Wong, who was born in Malaysia, said her father was descended from Hakka and Cantonese Chinese, and many from those clans “worked as domestic servants for British colonists, as did my own grandmother”.

Wong told an audience at King’s College London such stories “can sometimes feel uncomfortable” but it “gives us the opportunity to find more common ground than if we stayed sheltered in narrower versions of our countries’ histories”.

This aspect of the speech attracted media attention in the UK, with the Telegraph running a story under the headline: “‘Woke’ Australian diplomat tells UK to confront its colonial past.”

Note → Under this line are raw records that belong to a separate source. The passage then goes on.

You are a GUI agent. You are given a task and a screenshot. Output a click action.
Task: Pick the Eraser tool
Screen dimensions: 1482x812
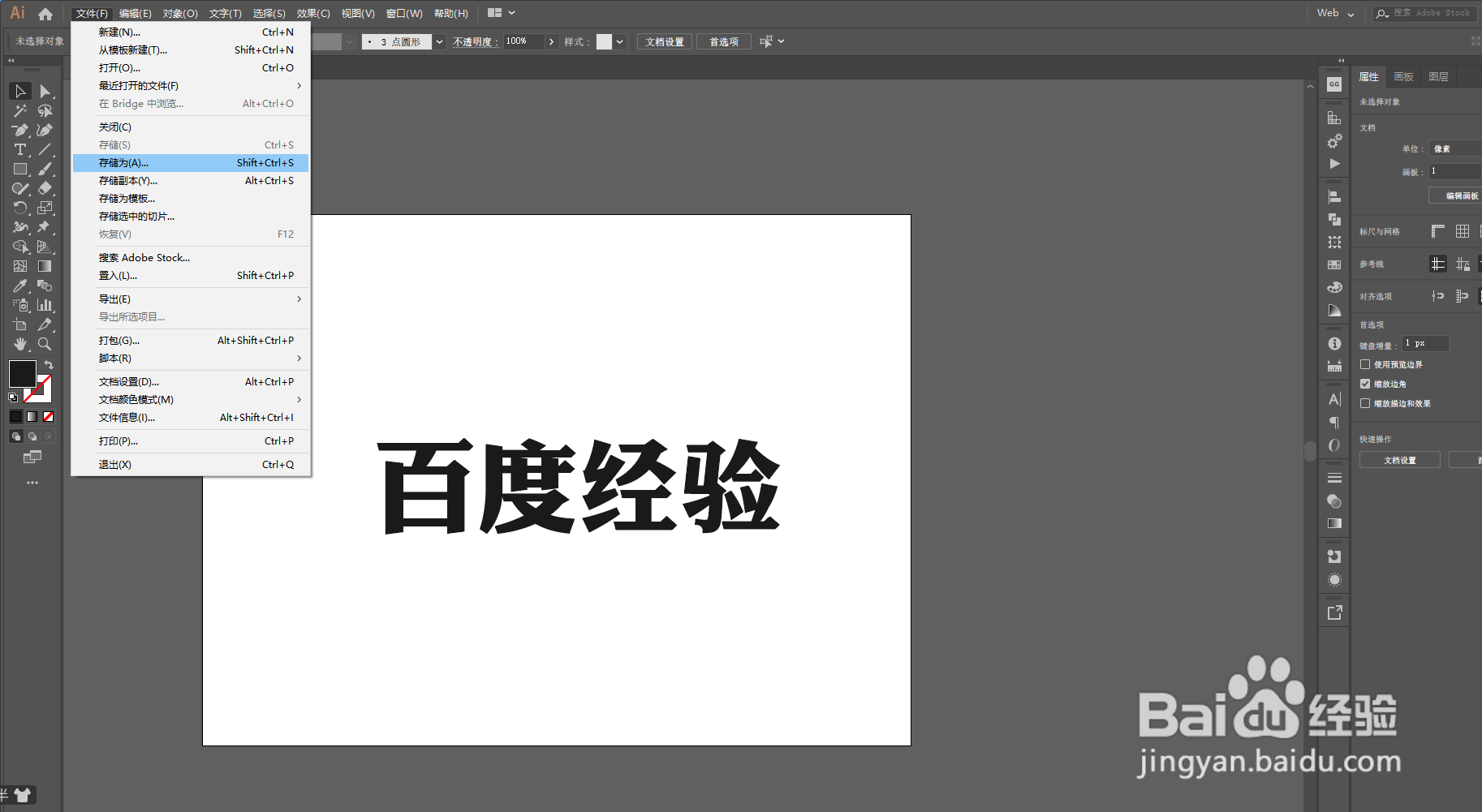click(45, 188)

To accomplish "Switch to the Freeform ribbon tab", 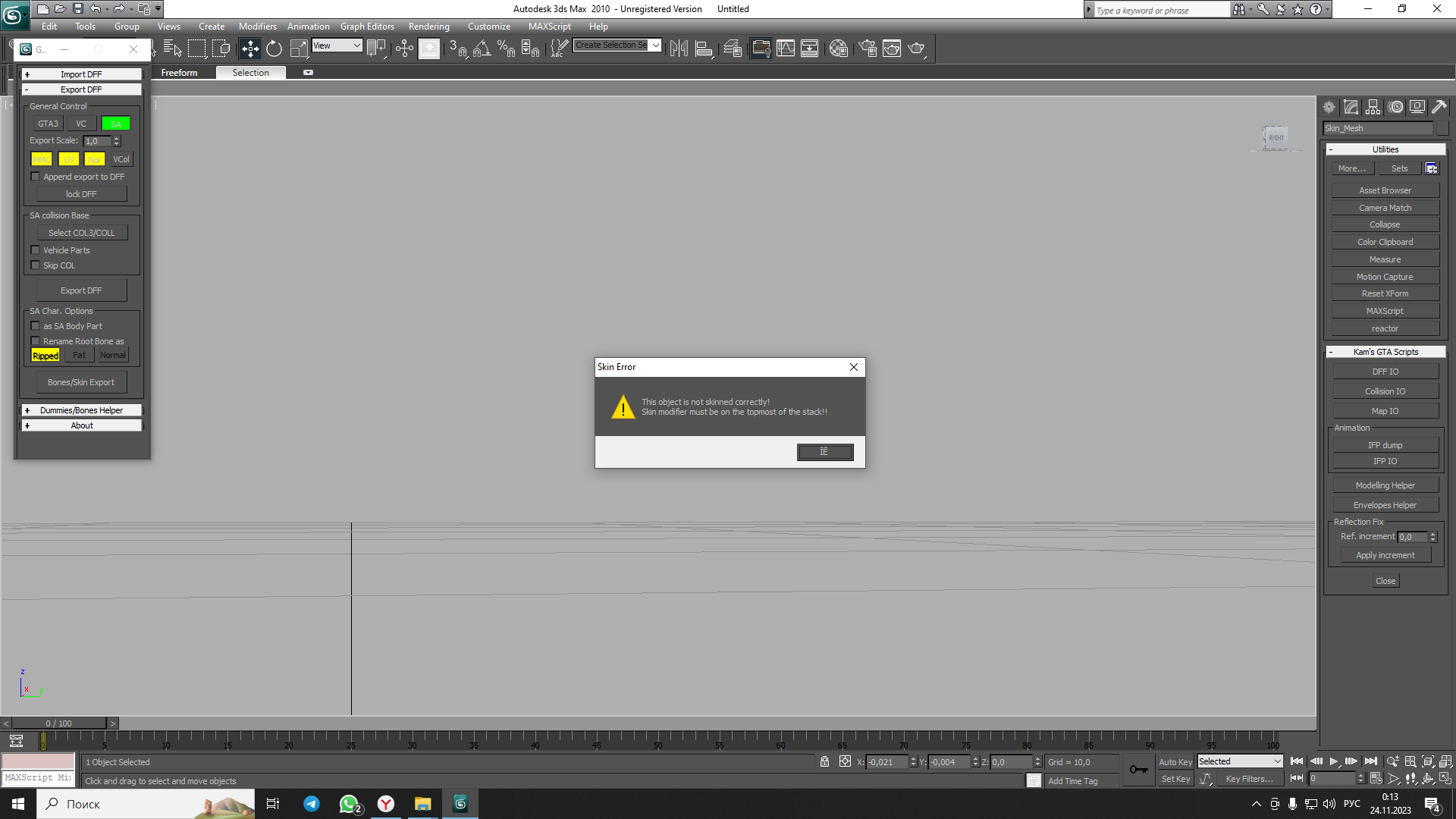I will (179, 73).
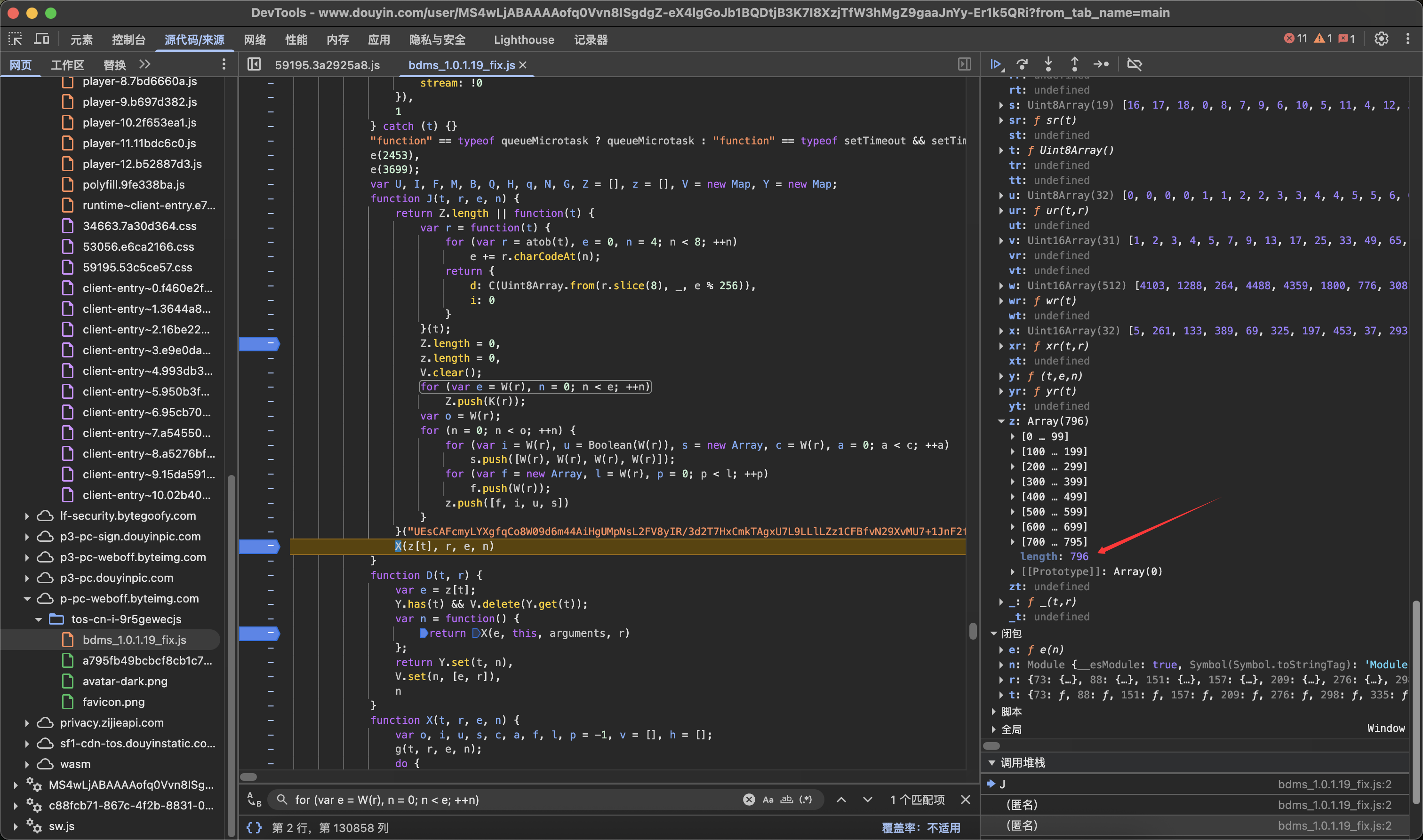Toggle the device toolbar icon
1423x840 pixels.
(x=41, y=39)
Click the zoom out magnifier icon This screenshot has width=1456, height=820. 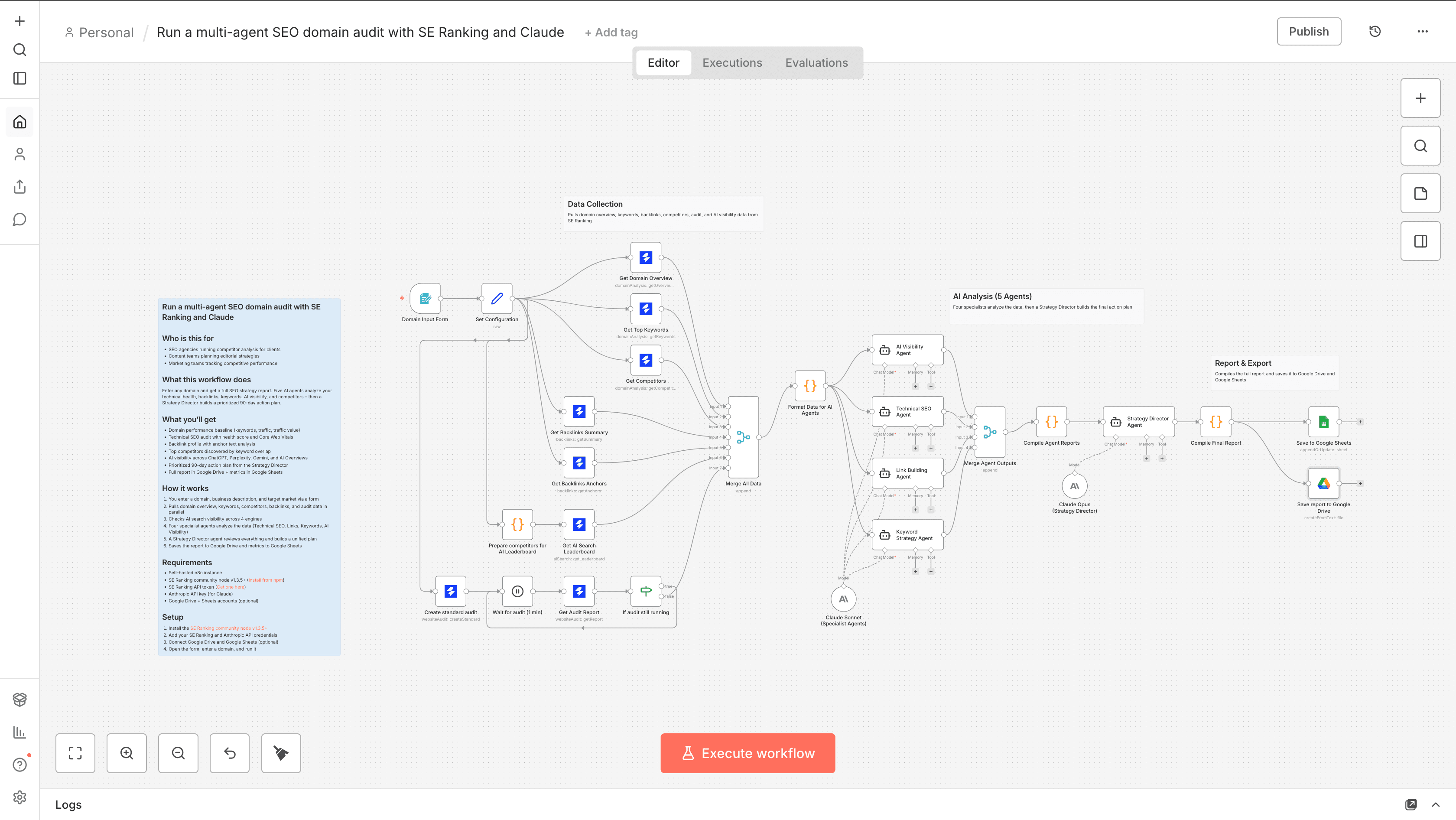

But Wong said on Thursday that at no point had she used the word “confront”. After the King’s College speech, Wong and the defence minister, Richard Marles, joined their counterparts James Cleverly and Ben Wallace for talks in Portsmouth.

The most senior official at Australia’s Department of Foreign Affairs and Trade, Jan Adams, who attended the meetings, said the colonialism comments were “not the mainstay of the discussions both formally and informally”.

“We spent a lot of time together. Frankly it was, in the context of modern Britain, an unexceptional comment,” Adams told a Senate estimates committee.

“There was no sense of discomfort or diplomatic tension whatsoever. I can say that with complete confidence.”

Wong said she had been seeking to make the point that “if we recognise our history and we recognise how we have changed, we find more common ground” with other countries in the Indo-Pacific.

She said such an approach also helped to “deal with some of the ways in which others seek to constrain us”. Chinese diplomats have sought to portray the Aukus security deal among Australia, the US and the UK as an “Anglo-Saxon clique”.

Wong mentioned that Australia was seeking to “challenge disinformation” and projecting Australia’s modern multicultural image was about increasing Australia’s influence and power in the region.

She said such a message was important “in the context of Aukus and the Quad” partnership with India, Japan and the US.

The opposition’s Senate leader, Simon Birmingham, who led the questioning, also mentioned “the importance of balance” and taking care with “how you put your messages”.

He asked whether there were positive aspects of “the UK’s historical contribution around systems of democracy, systems of justice”.

Wong answered: “Of course there are.”

Asked about comments by News Corp’s Greg Sheridan that this was the “worst and strangest speech of Penny Wong’s life”, the minister said she had “a lot of regard” for the author but would “tell him to relax”.

“I maintain my view that working on how we maximise Australian influence, including in how we speak about who we are and recognise where others are, is a central part of the job of anyone in this role.”

Speaking at a post-meeting press conference in Portsmouth two weeks ago, Cleverly confirmed the talks did address “the nature of the relationship between the UK and other countries which are now in the Commonwealth but which were previously British colonies”.

But Cleverly said these were “not the mainstay of the conversations”.

In a separate interview with Australia’s Nine newspapers shortly after the speech, Cleverly was asked whether the UK had satisfactorily confronted its colonial past.

“You’re asking the black foreign secretary of the United Kingdom of Great Britain?” Cleverly replied. “Yeah, I think the answer is yes – you’re looking at it, you’re talking to it!

“I mean, the bottom line is we have a prime minister of Asian heritage, you have a home secretary of Asian heritage, you have a foreign secretary of African heritage.”

Cleverly said history mattered but “what matters more is the stuff we can do in the future”.

Australia is finalising the details of its plans to acquire at least eight nuclear-powered submarines with help from the UK and the US.

Leaders of the three Aukus countries – Anthony Albanese, Rishi Sunak and Joe Biden – are expected to make an announcement next month.